We did think of this, apparently too late. I’m gathering from other comments that I am dealing with hard water, and the seals on my humidifiers had already crusted over when we got the Brita filter, so it did not fix the issue
Ours came with this little brick thing that I think is supposed to keep mineral buildup from accumulating, but the company stopped making that humidifier and we can’t buy any more of the bricks. We’ll probably be shopping for another one next season. :(
The brick was probably just citric acid. Buy a bag from your local supermarket, you’ll find it in the kitchen section probably as a crystalline powder, and dump some of that in the humidifier water to also prevent buildup.
Fun fact, you can also run a larger amount of it through your empty dishwasher instead of those dishwasher cleaner packs; those are mostly citric acid too. Cheaper, and no horrible fake lavender scent or whatever it is they like to put in the packs.
Edit: the bricks could also have been hypochlorous acid which is available from various vendors:
- https://berkshireezbleach.com/
- https://efchlor.com/water-purification/
- https://effersan.com
Tyvm I’ll look into it
Do you have a fireplace or a stove for heating anywhere? My family always used a pan of water on top of those in the winter
I wish I had a heating stove or fireplace for this purpose, but alas, it’s a gas furnace connected to a central air system
That’s incredibly expensive at todays energy prices.
Oh, I think that largely depends where you live. Some places it’s much cheaper than gas or electric to heat your home. If that’s how you were already heating your home some water on top is easy
VENTA’s take normal water plus their own special additive. They are pretty good if you accept to buy this extra fluid regularly.
Read the ingredients of this liquid. It’s probably just a bacteriostatic, meaning it’s simple chemicals designed to keep bacterial populations low between scheduled cleanings.
You can probably make your own by buying the ingredients and mixing them yourself. One of the most important is citric acid which you can get in the kitchen section of any supermarket; dump some in water and it makes a really good cleaning solution, and a few grains goes nice in a drink of water too (just a few grains though, it’s pretty strong stuff).

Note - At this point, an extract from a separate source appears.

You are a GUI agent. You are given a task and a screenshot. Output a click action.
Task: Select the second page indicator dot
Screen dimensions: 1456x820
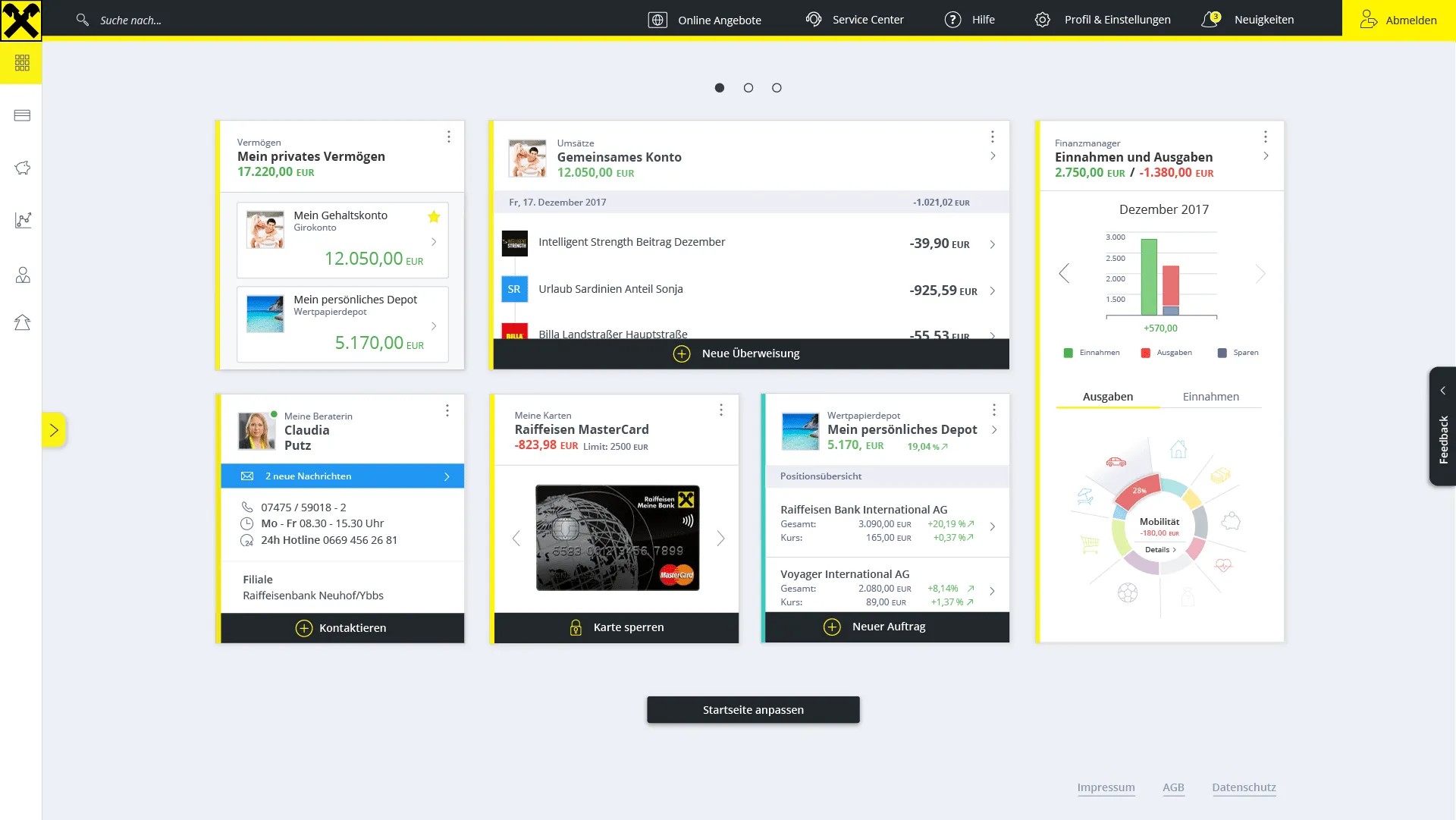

Read the ingredients of this liquid
Sure. If you tell me, I’m going to read… (no, they don’t tell)
It’s a little hard to read but I think it says:
- Water
- Quaternary ammonium chloride (https://en.wikipedia.org/wiki/Quaternary_ammonium_cation, this appears to be a disinfectant/cleaning agent)
- Water softening agent (this is the citric acid, which also acts as an antimicrobial)
There seem to be health concerns about quaternary ammonium compounds, so in looking at alternatives I found reference to hypochlorous acid which is available in product form:
Seems safe and effective: https://en.wikipedia.org/wiki/Hypochlorous_acid
There doesn’t appear to be a reason not to mix hypochlorous and citric acids - it’s not like mixing ammonia and chlorine which makes deadly chlorine gas - but I’m not sure if mixing them would improve efficacy.
Just don’t use hypochlorous acid in your dishwasher, it starts to decompose into chlorine gas (and water, but the chlorine gas is the worry) above approximately 100°F.
This really depends on your tap water; in some places tap water is clean enough to work, but it seems yours is not. If you want something to just set and forget, you’ll probably need to do more localised research. E.g Hardness, turbidity, etc.